Rails - Feb 2005 - Re: scaffold is vulnerable to xss - suggestion

>>http://manuals.rubyonrails.com/read/book/8
>>>
>>> covers xss and sql injection attacks (and the h() method mentioned
below).
> 
> 
> No, it doesn''t.
> 
> It explains how to make your page secure, but not how to make an scaffolded
> page secure.
> 
> I do want to keep my pages scaffolded, so my question is:
> 
> how do I make scaffold do the h function on all the data it displays?
You could use the script/generate scaffold method so you''d have code to
work from, rather than the runtime scaffolding stuff. Otherwise you''d 
have to actually get into the scaffolding generator itself to change 
what it produces.

See: http://wiki.rubyonrails.com/rails/show/Generators

> You could use the script/generate scaffold method so you''d have
code to
> work from, rather than the runtime scaffolding stuff.
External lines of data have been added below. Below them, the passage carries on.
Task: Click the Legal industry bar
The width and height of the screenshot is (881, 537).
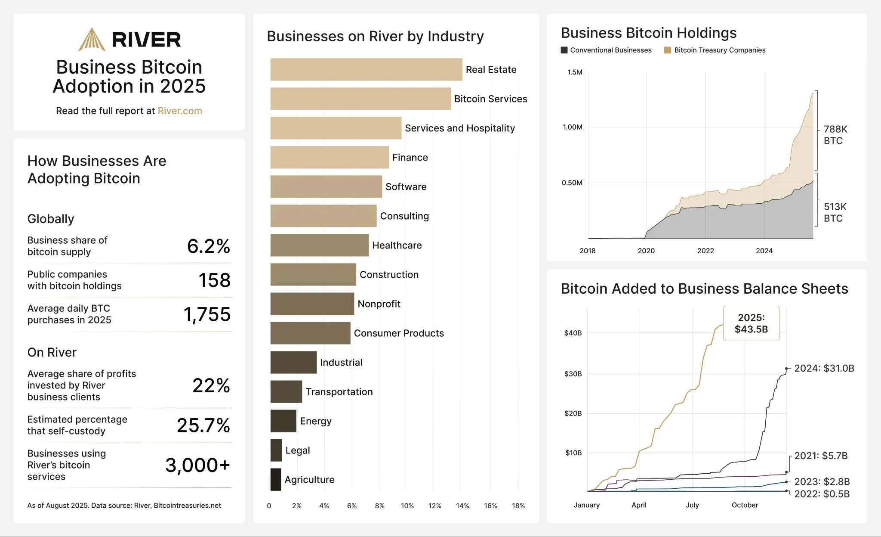Action: [x=276, y=450]
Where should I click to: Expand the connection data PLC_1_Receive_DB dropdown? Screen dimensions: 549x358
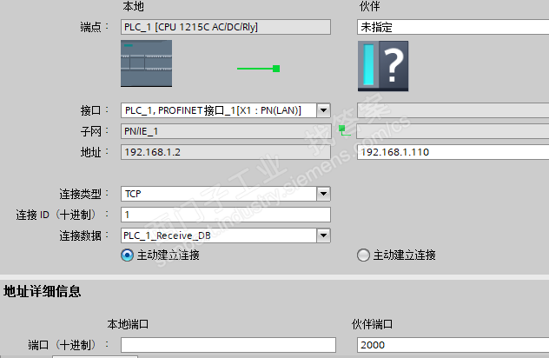[x=323, y=235]
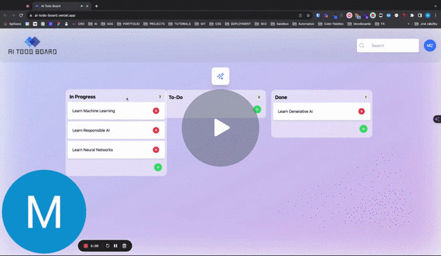Screen dimensions: 441x256
Task: Remove the Learn Neural Networks task
Action: coord(156,149)
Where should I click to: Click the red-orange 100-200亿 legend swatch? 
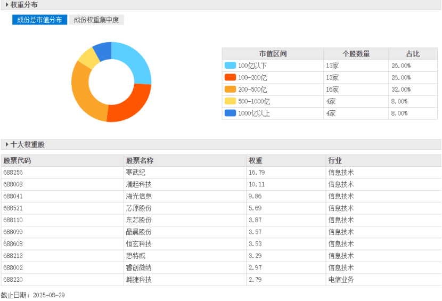coord(230,78)
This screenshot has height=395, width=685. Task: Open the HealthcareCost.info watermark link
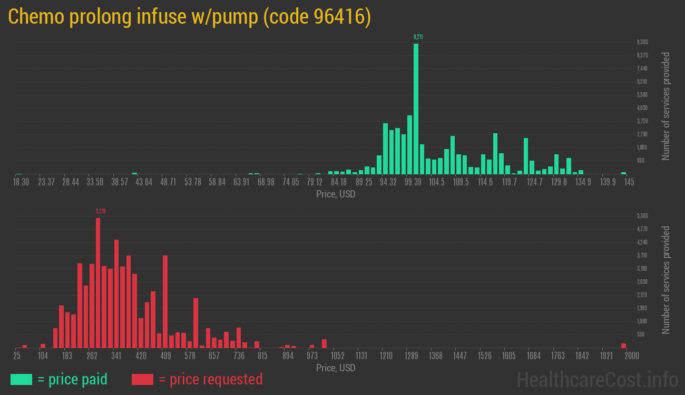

Otherwise
you''d
> have to actually get into the scaffolding generator itself to change
> what it produces.
>
> See: http://wiki.rubyonrails.com/rails/show/Generators
Thanks. that is exactly what I was looking for.

> Scaffolds are not for production. End of sentence.
> 
> Scaffolds are for rapid prototyping and testing.
> 
> After all, this is rails, not dBASEII.
> 
> Why in the good name of Frig would anyone want to put 
> -scaffolds- into a
> -production- app anyway?
If I may interject...

Like it or not, people ARE going to put scaffolds into production applications. 
At the moment, Rails is being touted as a "Zero to Sixty in Zero Seconds
Flat" development framework.  That is bringing alot of newcomers into the
fold (myself included), and not all of them are going to take the time and
effort to make their code secure.  Fair enough, it''s their own durn
fault... but what you don''t want is for Rails to get a bad reputation
as being insecure because of casual programmers'' errors.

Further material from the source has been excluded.